Posterior wall isolation was homogenous, starting at the level of the
superior PVs down to the level of the right and left inferior PVs.
It was generally identified that the anterior/superior turnaround
borders of the left and right superior PVs were not completely isolated,
especially the ridge between the left superior PV and the LAA. Rarely,
the inferior/posterior borders of the left and right inferior PV were
also still connected. When the PVs were not completely isolated,
cryo-energy was delivered to complete the isolation. Care was taken to
verify that the esophageal temperature probe was positioned directly
behind the PV we were isolating or the posterior wall we were ablating.
The goal was to achieve approximately -40 degrees Celsius for 4 minutes.
When PV signals were present on the Achieve catheter, we strove to
isolate these signals or eliminate them altogether within the first 60
seconds. If this was not achieved, we would reposition the balloon
catheter to find a better fit and seal. Care was taken to verify that
the esophageal temperature did not fall below -30 degrees Celsius.
When delivering cryo-energy along the right-sided PVs, a quadripolar
catheter was often positioned in the right subclavian vein to pace the
right phrenic nerve. A fetal monitor was placed on the patient’s abdomen
to audibly monitor right hemidiaphragm contractility. Cryo-energy
delivery to the right-sided pulmonary veins was stopped when the
intensity of diaphragmatic contractility began to diminish. When the
endocardial posterior roof line was not complete, a 4 mm tipped
deflectable, irrigated tipped electrode was used to deliver
radiofrequency using 20-25 watts for 30-60 seconds. If the esophageal
temperature probe temperature rose > 1 degree Celsius,
ablation was stopped, and the area was allowed to return to baseline
temperature before another ablation lesion was delivered nearby, but not
in the same location. The goal was elimination of endocardial signals
> 0.1 mV and lack of pacing response from the ablated area.

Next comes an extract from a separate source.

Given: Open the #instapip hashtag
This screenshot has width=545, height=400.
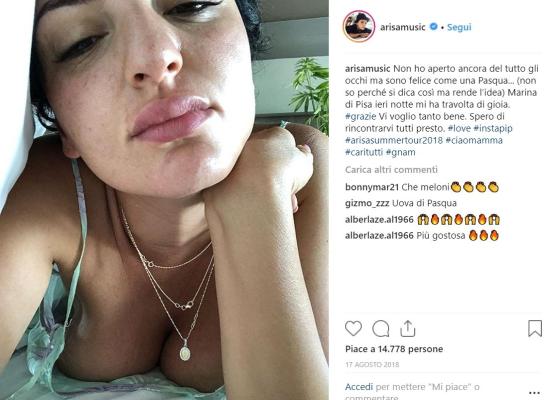Looking at the screenshot, I should (493, 128).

When all PVs and the posterior wall were isolated and the posterior
roofline was completed, we would continue to pace and remap for 20
minutes after the last ablation. Isoproterenol up to 5 mcg/min was often
infused during this waiting period. Sometimes intravenous adenosine 6
and 12 mg were used after the 20-minute waiting period. If there was no
reconnection of PVs or posterior wall, then the ablation was terminated.

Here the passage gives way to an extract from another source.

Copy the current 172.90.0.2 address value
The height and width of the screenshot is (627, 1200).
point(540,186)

Post ablation, no significant signals above 0.1 mV were observed.
Likewise, pacing along the line failed to capture atrial tissue. After
PVI, RA, and RV incremental pacing and programmed stimulation were
performed. No arrhythmias were inducible. Intracardiac echocardiography
was used to rule out pericardial effusion as well as to measure PV
velocities pre- and post-procedure. Heparin was reversed with
intravenous protamine by the anesthesia service.